Padre que atuou em Goiás é declarado em situação de cisma e excomunhão pela Arquidiocese de Brasília
Nota divulgada pela Arquidiocese de Brasília acrescenta que os atos ministeriais praticados por ele são considerados ilícitos
Ir direto pra matéria
O padre Françoá Rodrigues Figueiredo Costa, ordenado na Diocese de Anápolis e com atuação em Goiás, foi declarado em situação de cisma e excomunhão pela Arquidiocese de Brasília após aderir à Fraternidade Sacerdotal São Pio X (FSSPX). A informação consta em nota pastoral assinada pelo arcebispo metropolitano de Brasília, cardeal Paulo Cezar Costa, e divulgada no último dia 10 de julho.
Conforme o documento, Françoá Costa se considera integrante da FSSPX desde 5 de abril de 2025. A Arquidiocese informa que, em razão das recentes decisões da Santa Sé sobre a Fraternidade, o sacerdote passou a estar em situação de cisma, ou seja, de ruptura dentro da comunidade católica, e excomunhão, assim como os demais ministros da entidade. Também afirma que os atos ministeriais praticados por ele são considerados ilícitos.
Em relação aos sacramentos da Penitência e do Matrimônio, o texto informa que as absolvições concedidas e os casamentos assistidos pelo sacerdote são considerados nulos e inválidos.
A reportagem do Mais Goiás não conseguiu contato com o padre Françoá. O espaço permanece aberto para manifestação, caso haja interesse.

Alerta aos fiéis
Além de comunicar a situação canônica do padre, a Arquidiocese fez um alerta aos fiéis sobre a denominada Capela Santo Atanásio, em Ceilândia (DF), onde Françoá Costa atua como capelão vinculado à FSSPX. Conforme a nota pastoral, os leigos que aderem formalmente à Fraternidade, compartilham suas razões de ruptura, suas opções e a rejeição prática da submissão ao papa e aos bispos em comunhão com ele, além de frequentarem regular ou exclusivamente as atividades da entidade, também são considerados “cismáticos e excomungados”.
A nota pastoral foi publicada após o Dicastério para a Doutrina da Fé divulgar um decreto e uma nota explicativa sobre as consequências canônicas das ordenações episcopais realizadas em 1º de julho deste ano pela Fraternidade Sacerdotal São Pio X sem autorização do papa.

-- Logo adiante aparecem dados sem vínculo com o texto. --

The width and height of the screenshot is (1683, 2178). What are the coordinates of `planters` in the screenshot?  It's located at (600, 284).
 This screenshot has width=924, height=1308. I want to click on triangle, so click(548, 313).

- Justiça autoriza leilão de igreja para pagar dívida de R$ 131 mil em Goiânia
- Pastora pede para evangélicas ‘pararem de orar’ por maridos agressores: ‘Quem agride mata’
Quem é Françoá Rodrigues
Françoá Rodrigues Figueiredo Costa foi ordenado sacerdote católico em 8 de dezembro de 2004, na Diocese de Anápolis. Entre 2004 e 2007, foi administrador das paróquias Nossa Senhora d’Abadia, em Santa Rosa de Goiás, e Nossa Senhora Aparecida e São Pedro e São Paulo, em Anápolis.
Após concluir mestrado e doutorado em Teologia pela Universidade de Navarra, na Espanha, retornou ao Brasil em 2011. Na ocasião, passou a atuar como vigário da Paróquia São Cristóvão e, posteriormente, como pároco da Paróquia Nossa Senhora d’Abadia, ambas em Anápolis. Entre 2018 e 2019, foi capelão da Capelania Universitária Santa Clara.

Também foi professor, diretor e docente da Faculdade Católica de Anápolis. É autor de artigos científicos publicados em periódicos especializados e do livro Jesus Cristo, o único Salvador, lançado em 2019.
Em setembro de 2019, como diretor-geral da Faculdade Católica de Anápolis, representou a instituição durante uma sessão solene de homenagem promovida pela Câmara Municipal de Anápolis. No mesmo ano, recebeu o Título de Cidadania Anapolina.
Em seu perfil no Facebook, informa que também atuou em paróquias da Arquidiocese de Brasília, da Diocese de Itumbiara e no exterior. Atualmente, exerce o ministério como capelão da Capela Santo Atanásio, em Brasília, vinculada à Fraternidade Sacerdotal São Pio X. Na biografia publicada na rede social, afirma ainda celebrar exclusivamente a Missa Tradicional.